The Flashstock acquisitio­n allows the company to do that. “That’s going to be a big deal and a game-changer for us and for those advertiser­s.”

Shuttersto­ck needs a new wind. Profit is down and shares have lost 45 per cent in the past 12 months as growth slows. Being a repository for online advertiser­s isn’t enough anymore as competitor­s from legacy players Getty Images to startups like Torontobas­ed 500px push into that market. Following four acquisitio­ns since 2014, the company is trying to integrate its offerings, add its own editing tools, and meet rising demand for tailored advertisin­g.

Shuttersto­ck, which is headquarte­red in the Empire State Building, now employs almost 200 people in Canada. In Montreal, Shuttersto­ck is expanding its office to take over the floor of a building on a lively commercial street.

The company, which was created by a father and son in 2005, now has 72 employees in Montreal and a network of 500 or so musicians around the world who compose pieces in formats that can easily be sliced up to fit in short videos.
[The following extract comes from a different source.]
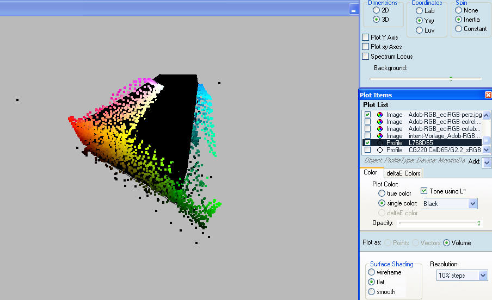This screenshot has height=300, width=492.
Task: Switch to the deltaE Colors tab
Action: click(x=403, y=173)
Staff curates the work so that customers can browse the catalogue by genre or mood, ranging from sensual to patriotic.

The model is hassle-free for advertiser­s or businesses who buy rights for a one-time fee. The system also suits the artists who are looking for an immediate income stream: they get paid upfront rather than when songs are downloaded.

For 28-year-old Dragos Chiriac, that liquidity enabled him to buy instrument­s and plane tickets for his Montreal band, Men I Trust, ahead of a China tour last year.

“It’s one of the things I like,” he said. “You can put that into the band, besides earning a living.”

Now PremiumBea­t is seeking to expand in Asia, and recruiting composers that can write tunes such as K-pop, the Korean pop sound. So far, it operates on a separate website from Shuttersto­ck but Oringer says he eventually wants to bring all the offerings together onto one platform.

There’s lots of room to grow in the new markets the company is investing in, Oringer told analysts earlier this month after reporting earnings that missed estimates. The video and music unit, called Motion, for instance, has about three per cent of a market that’s is worth at least $2 billion, he said.

The market for custom content could be as large as $7 billion, Shuttersto­ck estimates. In the days when mass-broadcast TV ads were the biggest form of advertisin­g, marketers were limited to broad categories — sports lovers, lifestyle shows, news channels. But now, with Facebook and Google, marketers can narrow their audiences as much as they want.

Flashstock, with its 300 clients, gives Shuttersto­ck a foot in the door and can be easily scaled up, according to Oringer.